J'ai passé 10 ans en ITEP, de 7 ans jusqu'à 17 ans.
Comme convenu, je vous dis comment ça s'est passé. (en espérant que ce témoignage servira)
Quand j'étais scolarisé en CE1, en plus de poser problème dans la classe ou la cour avec mon comportement, j'avais fait des choses dans la cour qui étaient préjudiciables à mes petits camarades (en particulier à une camarade me semble). Naturellement, les parents d'élèves ont fait une pétition pour que je quitte l'école, et la directrice a agi dans l'intérêt de son établissement. Résultat, on m'a orienté dans un ITEP (où la rumeur disait qu'il y avait une grande variété d'individus, variété au sens péjoratif )
A l'époque, comme j'étais du genre suspicieux après ce qui m'était arrivé (manque de compréhension des règles sociales), j'en ai déduit que mes parents faisaient cela pour me punir de ce qui s'était passé. J'ai pris ça comme une honte qu'il fallait affronter en pleine face. Des personnes m'ont reçu, etc. Fort heureusement, le pensionnat ne ressemblait pas à une prison, il y avait un immense parc tout autour, et on avait des chambres individuelles (dans le cas contraire, je n'aurais pas tenu un mois ). On avait aussi une équipe de cuisine qui faisaient des choses merveilleuses à manger, rien à voir avec la cantine.
....................
TRAVAIL À FAIRE:
1/ Selon le témoignage sur l'ITEP, combien d'années la personne a-t-elle passées en ITEP, et de quel âge à quel âge ?
2/ Écrivez la suite du témoignage sur l'ITEP, s'il vous plaît, en commençant après sa dernière phrase.

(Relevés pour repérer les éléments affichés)
....................
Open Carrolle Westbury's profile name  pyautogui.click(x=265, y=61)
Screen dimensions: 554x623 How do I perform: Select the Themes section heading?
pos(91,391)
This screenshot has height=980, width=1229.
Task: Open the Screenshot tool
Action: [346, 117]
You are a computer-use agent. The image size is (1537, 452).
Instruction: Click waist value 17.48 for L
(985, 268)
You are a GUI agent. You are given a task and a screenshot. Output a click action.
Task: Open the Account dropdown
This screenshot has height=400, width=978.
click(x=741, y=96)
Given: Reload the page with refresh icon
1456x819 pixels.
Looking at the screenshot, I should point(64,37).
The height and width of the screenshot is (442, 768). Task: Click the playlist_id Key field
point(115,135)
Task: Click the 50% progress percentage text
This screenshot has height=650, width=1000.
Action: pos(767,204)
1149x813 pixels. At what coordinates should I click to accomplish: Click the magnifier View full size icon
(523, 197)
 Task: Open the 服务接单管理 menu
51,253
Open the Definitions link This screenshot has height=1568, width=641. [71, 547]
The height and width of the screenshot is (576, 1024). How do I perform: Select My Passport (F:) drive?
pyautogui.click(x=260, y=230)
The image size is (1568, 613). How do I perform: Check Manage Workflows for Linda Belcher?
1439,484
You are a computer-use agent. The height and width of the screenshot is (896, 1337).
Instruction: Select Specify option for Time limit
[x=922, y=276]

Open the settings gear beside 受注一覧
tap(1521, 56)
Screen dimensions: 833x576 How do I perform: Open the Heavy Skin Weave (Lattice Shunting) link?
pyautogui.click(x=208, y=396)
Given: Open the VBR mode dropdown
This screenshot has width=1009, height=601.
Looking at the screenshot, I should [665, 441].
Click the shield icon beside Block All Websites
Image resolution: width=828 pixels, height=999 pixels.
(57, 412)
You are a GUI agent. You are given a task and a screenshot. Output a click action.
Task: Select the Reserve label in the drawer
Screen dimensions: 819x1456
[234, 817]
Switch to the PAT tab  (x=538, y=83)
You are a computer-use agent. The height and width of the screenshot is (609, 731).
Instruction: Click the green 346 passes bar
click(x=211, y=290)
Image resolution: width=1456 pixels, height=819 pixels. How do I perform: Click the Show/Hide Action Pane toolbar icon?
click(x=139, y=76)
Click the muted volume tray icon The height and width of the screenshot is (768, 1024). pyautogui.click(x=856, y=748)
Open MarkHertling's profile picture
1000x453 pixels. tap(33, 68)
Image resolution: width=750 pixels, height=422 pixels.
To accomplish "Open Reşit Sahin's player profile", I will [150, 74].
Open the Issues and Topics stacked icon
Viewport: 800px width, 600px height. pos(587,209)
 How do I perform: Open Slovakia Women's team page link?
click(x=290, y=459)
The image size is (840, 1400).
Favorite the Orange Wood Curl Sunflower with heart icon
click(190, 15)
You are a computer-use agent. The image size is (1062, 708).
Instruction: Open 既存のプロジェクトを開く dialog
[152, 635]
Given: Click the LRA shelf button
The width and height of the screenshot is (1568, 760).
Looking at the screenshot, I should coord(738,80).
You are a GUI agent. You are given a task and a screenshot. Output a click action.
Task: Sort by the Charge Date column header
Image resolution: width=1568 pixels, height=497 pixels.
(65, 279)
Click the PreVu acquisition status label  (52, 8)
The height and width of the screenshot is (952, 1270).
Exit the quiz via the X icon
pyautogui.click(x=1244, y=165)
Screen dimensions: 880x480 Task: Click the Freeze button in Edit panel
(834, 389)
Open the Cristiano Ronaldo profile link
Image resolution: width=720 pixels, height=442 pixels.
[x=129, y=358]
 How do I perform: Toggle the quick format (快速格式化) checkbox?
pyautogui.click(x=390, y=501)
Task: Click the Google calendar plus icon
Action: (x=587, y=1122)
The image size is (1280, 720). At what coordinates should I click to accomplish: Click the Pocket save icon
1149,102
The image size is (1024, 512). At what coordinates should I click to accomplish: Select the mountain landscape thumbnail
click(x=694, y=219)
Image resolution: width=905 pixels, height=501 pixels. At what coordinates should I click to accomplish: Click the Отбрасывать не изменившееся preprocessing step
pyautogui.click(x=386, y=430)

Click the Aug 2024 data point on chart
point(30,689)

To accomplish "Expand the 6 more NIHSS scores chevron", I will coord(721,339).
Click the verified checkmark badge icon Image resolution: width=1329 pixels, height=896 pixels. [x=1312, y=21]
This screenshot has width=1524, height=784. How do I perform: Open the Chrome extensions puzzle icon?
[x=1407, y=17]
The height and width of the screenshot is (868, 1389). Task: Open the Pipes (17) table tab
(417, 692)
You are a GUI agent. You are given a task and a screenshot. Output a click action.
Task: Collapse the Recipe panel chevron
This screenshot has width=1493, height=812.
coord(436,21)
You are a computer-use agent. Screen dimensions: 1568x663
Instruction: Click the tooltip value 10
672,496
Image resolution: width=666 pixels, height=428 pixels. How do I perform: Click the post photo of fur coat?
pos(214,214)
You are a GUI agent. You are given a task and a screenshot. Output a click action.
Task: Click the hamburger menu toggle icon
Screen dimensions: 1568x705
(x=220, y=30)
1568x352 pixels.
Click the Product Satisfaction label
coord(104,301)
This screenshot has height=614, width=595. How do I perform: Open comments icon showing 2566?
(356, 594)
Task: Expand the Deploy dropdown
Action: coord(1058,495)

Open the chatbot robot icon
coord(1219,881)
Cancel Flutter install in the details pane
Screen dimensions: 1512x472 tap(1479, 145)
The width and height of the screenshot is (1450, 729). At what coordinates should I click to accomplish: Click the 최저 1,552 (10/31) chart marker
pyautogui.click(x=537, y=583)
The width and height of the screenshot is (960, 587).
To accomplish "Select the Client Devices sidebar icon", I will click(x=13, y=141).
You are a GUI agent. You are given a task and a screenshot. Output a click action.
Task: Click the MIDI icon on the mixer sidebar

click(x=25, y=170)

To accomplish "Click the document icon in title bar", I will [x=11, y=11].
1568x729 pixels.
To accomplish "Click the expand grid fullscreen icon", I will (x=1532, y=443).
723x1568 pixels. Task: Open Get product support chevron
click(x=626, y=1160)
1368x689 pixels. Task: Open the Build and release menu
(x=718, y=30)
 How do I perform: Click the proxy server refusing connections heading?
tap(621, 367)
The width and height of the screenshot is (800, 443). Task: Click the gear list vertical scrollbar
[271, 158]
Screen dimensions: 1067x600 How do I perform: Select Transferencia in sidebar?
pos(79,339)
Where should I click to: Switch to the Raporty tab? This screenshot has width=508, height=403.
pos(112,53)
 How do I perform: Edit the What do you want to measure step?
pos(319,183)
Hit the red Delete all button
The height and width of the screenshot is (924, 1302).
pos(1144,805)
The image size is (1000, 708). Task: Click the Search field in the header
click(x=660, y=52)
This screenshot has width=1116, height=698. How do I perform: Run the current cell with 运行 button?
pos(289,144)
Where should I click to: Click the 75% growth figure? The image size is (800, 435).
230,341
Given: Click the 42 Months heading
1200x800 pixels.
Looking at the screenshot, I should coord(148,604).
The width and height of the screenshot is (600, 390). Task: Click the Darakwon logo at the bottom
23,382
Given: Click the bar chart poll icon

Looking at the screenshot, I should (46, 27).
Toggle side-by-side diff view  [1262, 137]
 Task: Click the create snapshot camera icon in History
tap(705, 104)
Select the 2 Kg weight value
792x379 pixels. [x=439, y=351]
....................
RÉPONSES PAR CONSIGNE:
1/ Dix ans, de 7 ans jusqu'à 17 ans.

2/
La structure était un bâtiment assez spacieux, parmi d'autres bâtiments qui accueillaient d'autres mineurs. J'imagine qu'ils les dispatchaient en fonction de leur "profil". Le bâtiment où j'étais accueillait une large tranche d'âge : de 4 à 17 ans. Ce qui donnait une promiscuité assez... déroutante. A 7 ans, j'étais le plus petit, il y avait des ados, des enfants, à 90 % des garçons. La première semaine à été très difficile. On a fait un "camp de départ", une sorte de rituel censé, je ne sais pas, renforcer la cohésion sociale ? Dans un gîte, la nuit, on dormait dans la même pièce, avec nos sacs de couchage, un enfer
Je n'ai pas osé me lever et déranger les autres, pour aller aux toilettes. Et puis la première semaine, très dure, loin de ma maison.
Comme il y avait une large tranches d'âges, et comme les mineurs étaient à la base plus perturbateurs qu'on ne voulait bien le dire, des clans se formaient, soi par âge : ados, enfants, tous petits toujours avec la même éducatrice..., soi par école. Parfois les clans se jouaient des tours, des taquineries. Naturellement, j'étais le seul à n'être dans aucun clan, et l'âge avançant, ça n'a rien changé. Car par incapacité à assumer mes échecs sociaux, j'avais décidé de n'en avoir aucun. D'ailleurs, l'honnêteté me contraint à dire que je les méprisais, certains m'ont tapé dessus au départ. Après l'âge de 10 ans, nettement moins. Bien entendu la violence physique était clairement punie. La violence verbale moins. Au départ, on cherche à tout rapporter, l'ennui, c'est que au bout d'un moment, les éducateurs se lassent, et vous aussi.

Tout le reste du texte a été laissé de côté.